By: Eileen McCormick
As June progresses the graduation date for this year’s seniors, my graduating class, grows nearer and nearer until it is so close that we can all just about see it. Just beyond that day is a period of time that will be different for each of us, one in which some of us leave, some of us stay, and all of us face the most dramatic change of our lives thus far– having to face life on the other side of high school. Although it is cliche and although it is dramatic, it is without a doubt the most real period of life for all of us. For the first time we won’t have the safety net of home, high school, and, for many of us, the friends we’ve always known. For the first time real failure is about to become a real possibility and it is terrifying.
We’ve been fortunate to attend JCHS over these past four years in a safe town that has a pretty equal mix of people who have lived here or in this area for their entire lives and people who have moved here because they know that it is a nice place to live. Our town is small and friendly enough that most people know each other but big enough that there are plenty of new people to interact with. It’s suburban enough to be pretty calm but close enough to New York City and the Jersey shore to keep it exciting. Our schools have some amazing teachers that have helped me and many others shape our futures and coaches that have done the same for our athletes. We’re small enough that our education has felt personal, but large enough and talented enough to have champion sports teams and an exceptional arts program. It’s going to be sad and difficult to leave this behind, but I think I, like many of my classmates, am ready for what’s going to happen next.

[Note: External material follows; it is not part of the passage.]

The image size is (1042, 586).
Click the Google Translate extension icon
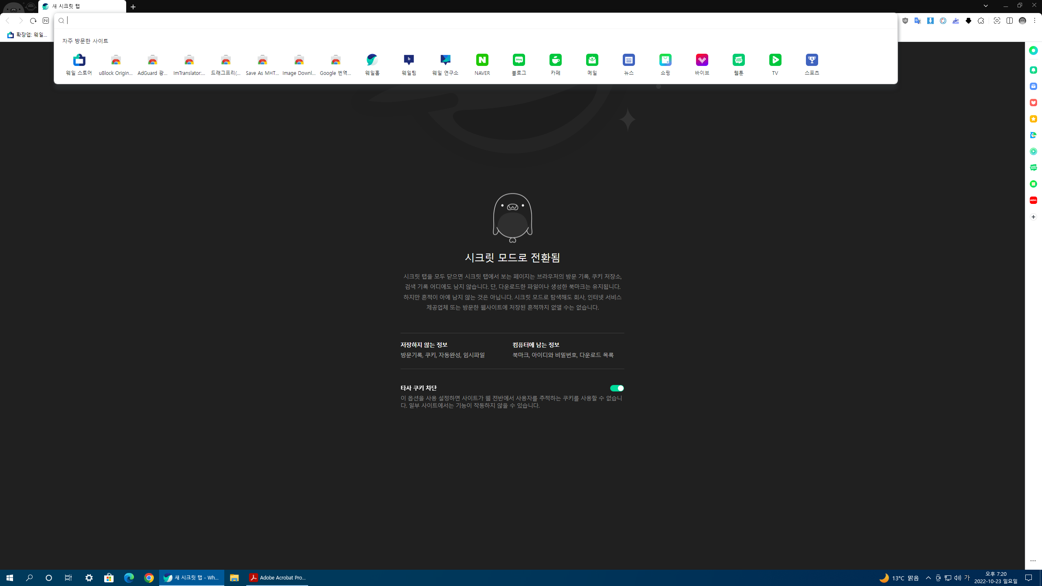pyautogui.click(x=917, y=21)
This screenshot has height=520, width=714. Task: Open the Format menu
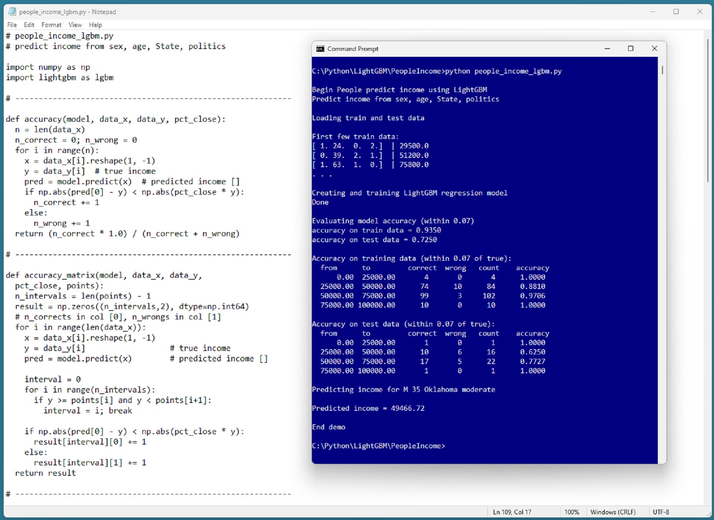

For each of us, that next step is different, but whether we are working, going to school close to home, or, like me and several others, going to school very far away, we are about to leave this safety net and come to the realization that everywhere isn’t like home here in Caldwell. Other places are harsher, more unforgiving, and nowhere will have that same feeling, whether you enjoy living here or not, of a history that is crucial to our development as people. It’s been difficult to come to grips with this fact, the fact that we are all about to leave the only lives we’ve really ever known to venture out into something that we don’t know anything about. By coming from a relatively small school we’ve known a limited amount of people and have shared most of our experiences and so this step forward is going to be a shock, no matter how prepared we think that we are. As someone pointed out to me a few months ago, after June 19, we might never see the many of the people that we’ve subconsciously seen every Monday through Friday for four, seven, or even twelve years again.
This kind of leaving, where you know that it’s inevitable and so you live waiting for it to finally happen, can make even the most unsentimental people wish that they could hold onto these last few moments of familiarity. However, time is unforgiving and so we must continue to move forward and hope that we can build futures that will be even stronger than the pasts that we are leaving behind. Although what we are leaving is not perfect and there have been many times when all any of us wanted was for everything to disappear in order for us to move forward, it is beautiful the way that we can still come together to protect and support the people that we have in our lives. Recently, that amazing effort of coming together to support those we love has proved the goodness of all of us. I am confident that, as demonstrated in these last few weeks, we are coming from a strong community that has proven to be, in the toughest of times, thoughtful, proactive, and loving.
Good luck to all of this year’s graduation seniors in everything that you are pursuing, and even though after June 19 we may not see each other, we are all a part of a collective history which has formed some of the most crucial parts of who we will become, and so we have all played a part in each other’s futures.